Source document →
※
Background post-hook that evaluates the agent's response quality.
This runs after the response is sent to the user, so it doesn't add latency.
Results are logged for monitoring purposes.
"""
# Skip if no content to evaluate
if not run_output.content or len(str(run_output.content).strip()) < 10:
print("[Evaluator] Skipping evaluation - response too short")
return
print(f"[Evaluator] Starting background evaluation for run: {run_output.run_id}")
# Run the evaluation
evaluation_prompt = f"""
Evaluate this AI assistant response:
User Query: {run_output.input_content if hasattr(run_output, "input_content") else "Unknown"}
Assistant Response:
{run_output.content}
"""
result = await evaluator_agent.arun(input=evaluation_prompt)
evaluation: EvaluationResult = result.content
# Log the evaluation results
timestamp = datetime.now().isoformat()
print("\n" + "=" * 60)
print(f"[Evaluator] Evaluation Complete - {timestamp}")
print("=" * 60)
print(f"Run ID: {run_output.run_id}")
print(f"Agent: {agent.name}")
print(f"\nQuality Score: {evaluation.quality_score:.2f}/1.00")
※
Problem details → Pick up the evaluator post-hook code from its last line and keep writing it. The material comes from a different source than the code.
※
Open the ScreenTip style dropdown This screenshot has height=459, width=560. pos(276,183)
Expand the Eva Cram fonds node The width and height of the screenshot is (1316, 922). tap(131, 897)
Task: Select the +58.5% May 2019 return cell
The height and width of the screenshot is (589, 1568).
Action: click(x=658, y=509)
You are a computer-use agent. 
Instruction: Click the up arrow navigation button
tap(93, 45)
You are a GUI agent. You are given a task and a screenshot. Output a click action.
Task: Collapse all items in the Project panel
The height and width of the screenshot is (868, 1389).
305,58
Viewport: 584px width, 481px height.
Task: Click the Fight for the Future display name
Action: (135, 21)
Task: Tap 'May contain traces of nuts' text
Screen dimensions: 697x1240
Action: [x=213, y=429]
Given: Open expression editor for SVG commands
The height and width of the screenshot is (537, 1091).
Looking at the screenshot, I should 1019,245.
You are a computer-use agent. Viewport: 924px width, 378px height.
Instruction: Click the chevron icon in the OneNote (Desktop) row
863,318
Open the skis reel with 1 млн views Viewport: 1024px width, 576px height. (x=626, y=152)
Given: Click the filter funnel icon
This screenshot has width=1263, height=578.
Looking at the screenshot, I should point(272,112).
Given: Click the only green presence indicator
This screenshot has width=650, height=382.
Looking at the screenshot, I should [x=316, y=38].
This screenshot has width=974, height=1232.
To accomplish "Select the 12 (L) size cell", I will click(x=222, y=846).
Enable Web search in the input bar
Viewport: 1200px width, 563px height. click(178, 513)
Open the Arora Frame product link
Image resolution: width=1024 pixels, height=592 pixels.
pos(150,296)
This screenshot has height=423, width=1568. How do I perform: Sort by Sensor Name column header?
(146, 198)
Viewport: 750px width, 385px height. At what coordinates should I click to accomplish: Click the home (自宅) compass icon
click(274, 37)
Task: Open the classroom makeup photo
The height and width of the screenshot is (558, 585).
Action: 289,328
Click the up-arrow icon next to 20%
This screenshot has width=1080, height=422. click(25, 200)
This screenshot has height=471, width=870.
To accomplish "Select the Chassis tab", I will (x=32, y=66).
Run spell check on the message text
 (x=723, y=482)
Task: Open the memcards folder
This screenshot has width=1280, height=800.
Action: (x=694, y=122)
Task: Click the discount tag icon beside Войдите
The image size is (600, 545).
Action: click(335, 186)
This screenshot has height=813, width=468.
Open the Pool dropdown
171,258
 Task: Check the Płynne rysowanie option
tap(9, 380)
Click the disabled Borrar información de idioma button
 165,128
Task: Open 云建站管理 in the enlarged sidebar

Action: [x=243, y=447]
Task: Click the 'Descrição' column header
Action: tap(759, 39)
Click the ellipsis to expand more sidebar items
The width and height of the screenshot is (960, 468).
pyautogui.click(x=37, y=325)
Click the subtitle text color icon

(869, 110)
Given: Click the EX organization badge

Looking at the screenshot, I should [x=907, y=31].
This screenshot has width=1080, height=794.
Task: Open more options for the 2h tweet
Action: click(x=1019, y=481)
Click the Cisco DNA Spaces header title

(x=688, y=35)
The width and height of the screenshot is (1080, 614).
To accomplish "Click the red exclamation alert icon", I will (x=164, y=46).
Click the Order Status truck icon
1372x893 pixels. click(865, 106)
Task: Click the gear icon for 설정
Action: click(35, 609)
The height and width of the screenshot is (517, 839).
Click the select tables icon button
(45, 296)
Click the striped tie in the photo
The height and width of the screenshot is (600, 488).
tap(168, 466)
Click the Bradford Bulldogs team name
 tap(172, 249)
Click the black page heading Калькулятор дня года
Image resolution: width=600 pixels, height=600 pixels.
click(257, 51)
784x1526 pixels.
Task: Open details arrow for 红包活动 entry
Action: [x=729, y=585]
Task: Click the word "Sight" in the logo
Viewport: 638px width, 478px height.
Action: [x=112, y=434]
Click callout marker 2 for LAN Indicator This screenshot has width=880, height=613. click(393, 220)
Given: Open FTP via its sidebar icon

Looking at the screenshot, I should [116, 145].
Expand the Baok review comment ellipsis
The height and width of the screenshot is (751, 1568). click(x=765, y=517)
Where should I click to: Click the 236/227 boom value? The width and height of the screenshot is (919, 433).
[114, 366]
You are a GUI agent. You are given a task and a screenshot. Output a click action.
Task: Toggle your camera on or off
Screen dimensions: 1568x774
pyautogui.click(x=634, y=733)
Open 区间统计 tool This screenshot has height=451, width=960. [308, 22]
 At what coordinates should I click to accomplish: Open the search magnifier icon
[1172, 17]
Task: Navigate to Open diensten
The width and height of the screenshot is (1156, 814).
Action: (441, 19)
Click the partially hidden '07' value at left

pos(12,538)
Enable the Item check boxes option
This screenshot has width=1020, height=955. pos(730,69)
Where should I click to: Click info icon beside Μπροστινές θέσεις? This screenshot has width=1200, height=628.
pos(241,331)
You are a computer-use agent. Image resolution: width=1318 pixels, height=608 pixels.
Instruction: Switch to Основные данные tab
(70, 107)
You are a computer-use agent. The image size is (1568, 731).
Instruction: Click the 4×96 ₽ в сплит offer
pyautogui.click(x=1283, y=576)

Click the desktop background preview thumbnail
※
Answer section →
print(f"Helpful: {evaluation.is_helpful}")
print(f"Accurate: {evaluation.is_accurate}")
print(f"Well-Structured: {evaluation.is_well_structured}")
if evaluation.strengths:
print("\nStrengths:")
for strength in evaluation.strengths:
print(f" - {strength}")
if evaluation.areas_for_improvement:
print("\nAreas for Improvement:")
for area in evaluation.areas_for_improvement:
print(f" - {area}")
print(f"\nSummary: {evaluation.summary}")
print("=" * 60 + "\n")
# In production, you could:
# - Store in database for analytics
# - Send alerts if quality_score < threshold
# - Log to observability platform
# - Build evaluation datasets
# Setup database for agent storage
db = AsyncSqliteDb(db_file="tmp/evaluation.db")
# Create the main agent with background evaluation hooks
main_agent = Agent(
id="support-agent",
name="CustomerSupportAgent",
model=OpenAIChat(id="gpt-4o-mini"),
instructions=[
"You are a helpful customer support agent.",
"Provide clear, accurate, and friendly responses.",
"If you don't know something, say so honestly.",
],
db=db,
post_hooks=[
evaluate_output_quality, # Runs in background
],
markdown=True,
)
# Create AgentOS
agent_os = AgentOS(agents=[main_agent])
app = agent_os.get_app()
if __name__ == "__main__":
agent_os.serve(app="background_output_evaluation:app", port=7777, reload=True)
Create a virtual environment
Open the Terminal and create a python virtual environment.python3 -m venv .venv
source .venv/bin/activate
Install libraries
pip install -U agno openai uvicorn
Export your OpenAI API key
export OPENAI_API_KEY="your_openai_api_key_here"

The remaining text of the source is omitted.